Anietra Hamper is an award-winning outdoor journalist who specializes in angling, and splits her time between England, the U.S., and the world. Over time, she’s been presented with some strange delicacies including Guyanese armoured catfish, so-called because of the bony plates that cover them. But it was a humble egg that almost proved her downfall. 

Anietra eating like a local

@anietrahamper trying out fresly caught piranha that she caught in the remote Amazon River in Colombia

Balut/ Balot: Developing duck embryo that is boiled and eaten in the shell eaten mostly in the Philippines and Southeast Asian countries.

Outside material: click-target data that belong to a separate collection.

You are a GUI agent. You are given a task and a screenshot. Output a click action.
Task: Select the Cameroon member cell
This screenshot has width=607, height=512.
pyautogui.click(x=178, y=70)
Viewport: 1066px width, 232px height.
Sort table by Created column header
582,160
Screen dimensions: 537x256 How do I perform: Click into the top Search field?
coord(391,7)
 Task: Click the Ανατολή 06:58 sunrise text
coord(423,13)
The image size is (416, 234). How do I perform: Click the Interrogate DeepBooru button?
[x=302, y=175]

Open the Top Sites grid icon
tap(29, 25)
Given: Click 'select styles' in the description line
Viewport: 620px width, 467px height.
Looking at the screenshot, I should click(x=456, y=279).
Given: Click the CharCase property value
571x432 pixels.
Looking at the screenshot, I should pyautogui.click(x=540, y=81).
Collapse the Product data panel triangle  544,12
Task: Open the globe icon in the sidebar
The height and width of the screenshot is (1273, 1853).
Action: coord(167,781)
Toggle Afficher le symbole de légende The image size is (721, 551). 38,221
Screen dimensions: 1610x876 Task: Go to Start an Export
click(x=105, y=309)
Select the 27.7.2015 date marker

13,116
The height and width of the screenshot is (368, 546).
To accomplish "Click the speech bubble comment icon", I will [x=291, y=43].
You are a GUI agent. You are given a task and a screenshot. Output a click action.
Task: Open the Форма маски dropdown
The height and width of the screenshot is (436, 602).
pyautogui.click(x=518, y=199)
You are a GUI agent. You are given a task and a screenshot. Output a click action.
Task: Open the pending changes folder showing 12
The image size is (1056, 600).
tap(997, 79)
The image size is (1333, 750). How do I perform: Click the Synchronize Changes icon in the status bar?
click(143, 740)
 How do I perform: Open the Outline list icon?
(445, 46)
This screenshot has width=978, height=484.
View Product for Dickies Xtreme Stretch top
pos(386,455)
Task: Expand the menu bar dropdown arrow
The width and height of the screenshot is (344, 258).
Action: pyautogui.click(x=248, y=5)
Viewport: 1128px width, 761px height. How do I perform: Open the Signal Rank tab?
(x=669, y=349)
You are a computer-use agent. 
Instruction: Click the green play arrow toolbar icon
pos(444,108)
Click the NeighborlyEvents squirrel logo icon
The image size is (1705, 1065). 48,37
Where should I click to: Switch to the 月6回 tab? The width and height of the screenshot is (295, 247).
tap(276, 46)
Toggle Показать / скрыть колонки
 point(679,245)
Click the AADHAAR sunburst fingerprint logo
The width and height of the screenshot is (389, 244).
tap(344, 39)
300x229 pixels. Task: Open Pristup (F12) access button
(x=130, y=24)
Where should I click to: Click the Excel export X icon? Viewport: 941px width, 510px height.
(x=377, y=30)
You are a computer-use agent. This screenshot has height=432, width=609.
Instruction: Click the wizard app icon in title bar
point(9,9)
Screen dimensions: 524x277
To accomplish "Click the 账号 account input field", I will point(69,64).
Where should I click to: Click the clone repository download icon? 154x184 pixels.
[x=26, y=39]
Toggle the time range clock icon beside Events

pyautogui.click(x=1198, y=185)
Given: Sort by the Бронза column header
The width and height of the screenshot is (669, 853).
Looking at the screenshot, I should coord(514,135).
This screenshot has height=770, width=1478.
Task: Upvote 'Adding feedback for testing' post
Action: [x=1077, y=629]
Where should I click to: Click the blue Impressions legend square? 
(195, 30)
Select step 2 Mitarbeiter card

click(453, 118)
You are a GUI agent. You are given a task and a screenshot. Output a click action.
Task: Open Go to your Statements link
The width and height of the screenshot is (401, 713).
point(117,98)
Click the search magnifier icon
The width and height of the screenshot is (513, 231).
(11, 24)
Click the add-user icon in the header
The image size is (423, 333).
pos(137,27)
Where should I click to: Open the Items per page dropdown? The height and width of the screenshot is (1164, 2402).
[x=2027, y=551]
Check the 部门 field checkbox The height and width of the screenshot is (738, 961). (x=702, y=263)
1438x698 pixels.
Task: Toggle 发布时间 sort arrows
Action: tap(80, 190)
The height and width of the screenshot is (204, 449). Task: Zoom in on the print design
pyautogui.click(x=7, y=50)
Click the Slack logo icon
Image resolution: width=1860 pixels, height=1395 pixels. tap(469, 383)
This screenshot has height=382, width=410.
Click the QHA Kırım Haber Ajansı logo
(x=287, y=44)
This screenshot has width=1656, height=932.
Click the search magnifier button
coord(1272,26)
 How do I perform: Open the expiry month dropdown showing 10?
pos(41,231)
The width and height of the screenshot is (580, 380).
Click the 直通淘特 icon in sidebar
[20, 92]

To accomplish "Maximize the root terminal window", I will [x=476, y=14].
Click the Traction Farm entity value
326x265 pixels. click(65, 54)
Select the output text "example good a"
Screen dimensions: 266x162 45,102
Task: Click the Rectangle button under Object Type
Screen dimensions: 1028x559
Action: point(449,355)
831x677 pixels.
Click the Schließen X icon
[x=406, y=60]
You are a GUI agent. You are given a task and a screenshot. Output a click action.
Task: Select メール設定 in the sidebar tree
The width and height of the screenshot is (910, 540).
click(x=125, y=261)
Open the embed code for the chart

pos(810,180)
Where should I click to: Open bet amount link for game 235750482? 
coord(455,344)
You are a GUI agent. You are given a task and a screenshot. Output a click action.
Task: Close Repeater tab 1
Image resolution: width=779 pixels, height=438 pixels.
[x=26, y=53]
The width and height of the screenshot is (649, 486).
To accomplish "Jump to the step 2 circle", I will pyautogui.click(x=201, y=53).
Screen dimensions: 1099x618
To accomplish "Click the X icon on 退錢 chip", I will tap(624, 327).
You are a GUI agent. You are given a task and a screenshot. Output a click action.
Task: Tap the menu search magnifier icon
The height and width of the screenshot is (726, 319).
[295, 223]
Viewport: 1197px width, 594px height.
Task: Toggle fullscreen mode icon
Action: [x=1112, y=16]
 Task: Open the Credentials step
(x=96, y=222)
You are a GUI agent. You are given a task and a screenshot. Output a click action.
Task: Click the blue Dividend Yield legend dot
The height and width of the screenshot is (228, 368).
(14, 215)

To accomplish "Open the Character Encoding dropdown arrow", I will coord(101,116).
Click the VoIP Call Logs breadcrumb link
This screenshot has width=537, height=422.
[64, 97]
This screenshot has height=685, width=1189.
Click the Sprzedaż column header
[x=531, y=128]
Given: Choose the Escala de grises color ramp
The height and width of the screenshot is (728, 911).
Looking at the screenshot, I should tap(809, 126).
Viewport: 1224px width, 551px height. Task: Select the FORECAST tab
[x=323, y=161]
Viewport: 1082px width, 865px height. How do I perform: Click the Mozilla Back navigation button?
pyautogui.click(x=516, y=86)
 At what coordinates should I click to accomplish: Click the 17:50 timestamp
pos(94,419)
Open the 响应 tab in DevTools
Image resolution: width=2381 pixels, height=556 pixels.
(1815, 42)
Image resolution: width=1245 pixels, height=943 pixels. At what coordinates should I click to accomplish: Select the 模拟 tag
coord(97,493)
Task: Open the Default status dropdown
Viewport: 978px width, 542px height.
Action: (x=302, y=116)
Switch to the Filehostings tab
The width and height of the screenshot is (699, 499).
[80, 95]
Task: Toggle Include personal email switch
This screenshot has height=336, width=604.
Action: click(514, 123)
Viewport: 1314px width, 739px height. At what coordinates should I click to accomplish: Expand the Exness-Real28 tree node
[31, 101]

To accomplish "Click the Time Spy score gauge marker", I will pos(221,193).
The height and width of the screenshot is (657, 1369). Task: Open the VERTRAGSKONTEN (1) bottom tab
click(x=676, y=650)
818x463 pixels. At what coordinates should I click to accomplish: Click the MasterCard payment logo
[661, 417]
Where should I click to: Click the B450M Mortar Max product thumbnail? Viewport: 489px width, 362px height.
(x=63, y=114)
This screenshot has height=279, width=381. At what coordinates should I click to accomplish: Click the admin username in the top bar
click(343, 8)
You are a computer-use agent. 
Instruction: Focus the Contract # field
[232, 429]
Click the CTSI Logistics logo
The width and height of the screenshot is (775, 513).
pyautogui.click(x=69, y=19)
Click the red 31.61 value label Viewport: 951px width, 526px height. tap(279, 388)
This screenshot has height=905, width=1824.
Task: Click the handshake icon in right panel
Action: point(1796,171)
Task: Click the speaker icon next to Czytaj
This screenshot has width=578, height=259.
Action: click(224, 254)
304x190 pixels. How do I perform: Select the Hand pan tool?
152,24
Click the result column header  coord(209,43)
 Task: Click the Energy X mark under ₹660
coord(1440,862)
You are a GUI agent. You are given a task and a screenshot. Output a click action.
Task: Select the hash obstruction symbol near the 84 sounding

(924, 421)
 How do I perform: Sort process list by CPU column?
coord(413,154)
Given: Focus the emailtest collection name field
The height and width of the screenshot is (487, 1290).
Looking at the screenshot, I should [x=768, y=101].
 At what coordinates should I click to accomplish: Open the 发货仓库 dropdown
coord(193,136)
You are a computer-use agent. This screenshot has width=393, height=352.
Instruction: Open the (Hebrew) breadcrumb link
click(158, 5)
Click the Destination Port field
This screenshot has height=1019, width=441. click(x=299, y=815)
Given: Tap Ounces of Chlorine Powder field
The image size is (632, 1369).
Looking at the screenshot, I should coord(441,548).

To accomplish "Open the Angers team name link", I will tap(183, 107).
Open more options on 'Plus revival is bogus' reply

Balut/ Balot: Developing duck embryo that is boiled and eaten in the shell eaten mostly in the Philippines and Southeast Asian countries. Photo: @eekhoailang

Or perhaps not that humble: she reports being unable to swallow a Filipino delicacy called balut, which is a fertilized duck egg, complete with a recognizable, chewy fetus. “I was afraid I would retch and truly offend our hosts.” Graciously she managed to decline. On a more digestible and happier note, Anietra has sweet memories of a treat called chocolate moonshine that she discovered at the small-batch Old Forge Distillery in Tennessee. Her verdict? “Perfect in a teeny cup over ice.”

Peterborough, Ont. based Tim Johnson, has 148 countries under his belt, so you can bet he’s confronted more than one peculiar dish. Checking in from his latest adventure, a cruise in the Chilean fjords, he recalled one surprising highlight, and a low point, of his culinary career. He remembers that he was a little uncertain about moose before he started visiting Newfoundland. “But when it’s properly prepared, there’s no better meat. I had a moose steak at a remote little place called Happy Adventure that I’ll remember for the rest of my life.”


Author @timjohnsontravels

Conch meat

Conch meat. Photo by jsnover/IStock

Like me, Tim’s not a big fan of insects. “I did taste a giant roasted grasshopper in Myanmar and recall that the feet scratched a little going down.” Now there’s a culinary memory to share over cocktails for years to come.

As for me, my happy surprise came from inside a pretty pink seashell. Conch (“conk”) is a large sea snail with a face truly only a mother could love. Known for its chewy consistency, kind of like calamari, conch is everywhere in the Bahamas. You’ll find it at funky roadside stands and on the menus at the most luxe resorts. Its versatility seems to know no bounds: tourists and locals enjoy it stewed, fried, in ceviche, salad, fritters and chowder. No trip to the Bahamas would be complete without a tasting conch, the perfect souvenir.

So what’s the weirdest food you’ve ever eaten?